On November 16, 2015, Lyst, an online fashion marketplace based in the United Kingdom, launched its first advertising campaign. Featuring a series of ironic headlines (one simply says “Rip-off”) etched over beautiful images, the campaign emphasizes the company’s identity as a “challenger brand,” whose success “has been driven by marrying insights from data science with the emotional nature of fashion.” (CEO Chris Morton)

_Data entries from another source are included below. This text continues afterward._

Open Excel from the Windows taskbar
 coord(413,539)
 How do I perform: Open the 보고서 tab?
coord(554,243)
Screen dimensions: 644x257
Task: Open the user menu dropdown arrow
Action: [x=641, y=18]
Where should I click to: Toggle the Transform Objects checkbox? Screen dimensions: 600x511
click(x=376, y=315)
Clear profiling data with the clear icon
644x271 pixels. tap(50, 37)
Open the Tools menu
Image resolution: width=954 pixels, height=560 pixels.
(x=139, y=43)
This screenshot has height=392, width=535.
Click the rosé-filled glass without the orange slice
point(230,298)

Lyst provides fashion consumers with a central platform where they can mix and match millions of products from 11,500 different brands. In this context, data science serves as a virtual personal shopper, recommending products to users based upon insights from their behavior using the site. One might think these recommendations are powered by collaborative filtering, but the world of fashion is far too transient and fickle to support data models matching similar users. Matrices are sparse and inventory drains rapidly (consider flash sales sites like Gilt). Instead, recommendation algorithms align consumer behavior with product features. And as the world of fashion is one dominated by image and appearance, fashion data science has a lot to do with image analysis.

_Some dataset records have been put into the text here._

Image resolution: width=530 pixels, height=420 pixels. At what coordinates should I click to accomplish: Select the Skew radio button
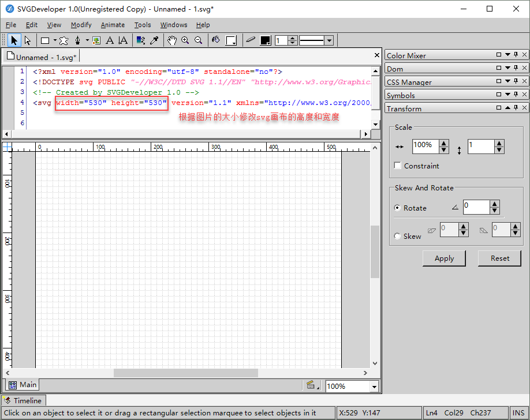click(x=397, y=236)
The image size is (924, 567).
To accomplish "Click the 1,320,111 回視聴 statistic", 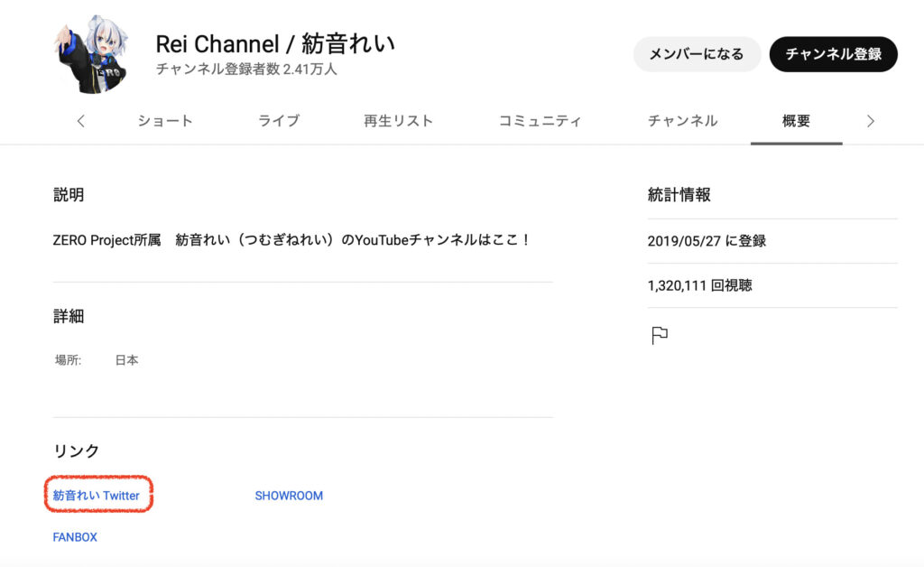I will [x=699, y=285].
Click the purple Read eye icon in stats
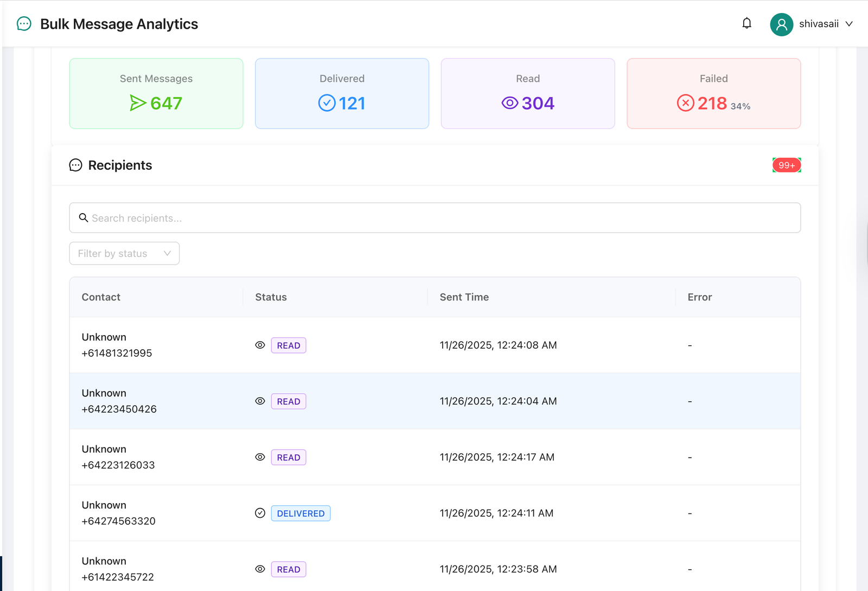868x591 pixels. [x=509, y=103]
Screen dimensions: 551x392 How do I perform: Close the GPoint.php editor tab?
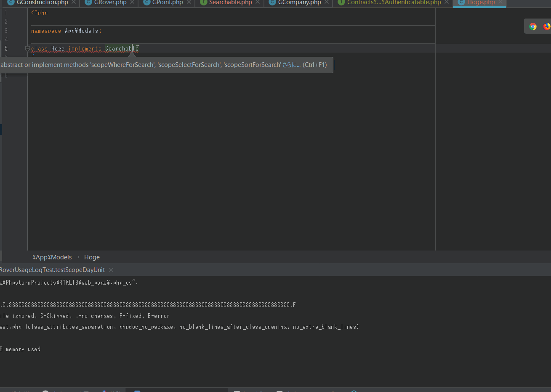click(189, 3)
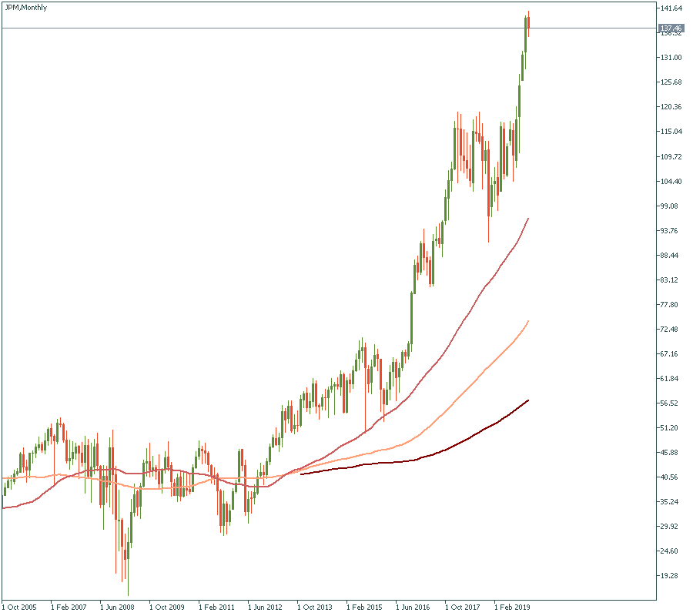Click the JPM,Monthly chart title label
This screenshot has width=693, height=616.
pyautogui.click(x=25, y=8)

We interviewed Eddie Bell, Lyst’s lead data scientist, about his team’s current efforts to use deep learning to analyze images and personalize recommendations to consumers. We talked about his past, his team’s present, and the fashion industry’s future.
What is Lyst and what is its business model?
Lyst is a London-based online fashion marketplace similar to companies like Asos or Net-A-Porter. We don’t own any fashion products ourselves, but resell them on behalf of affiliated brands and retailers. We actually started off as a purely affiliate marketplace, where retailers rewarded us for driving web traffic to their sites. We scraped the web for semi-structured information about fashion products and then applied machine learning to present this information cleanly and elegantly for consumers from one central website. To make this experience more seamless, we eventually added an our own online checkout system where users could build a look combining different brands and then purchase everything directly from Lyst. We then send transaction information to individual retailers for shipping.
What’s your background and how did you end up working in fashion?
I studied machine learning and pure mathematics in graduate school, but was always drawn to applied and practical problems, to the possibility of building systems that seemed like magic to end users. I started my career working on financial trading systems, but was intrigued by the creativity of working with image data, which comprises the bulk of data we work with in the fashion and retail space. I’ve been at Lyst for the past three years.
How does your data team provide personalized product recommendations to Lyst users?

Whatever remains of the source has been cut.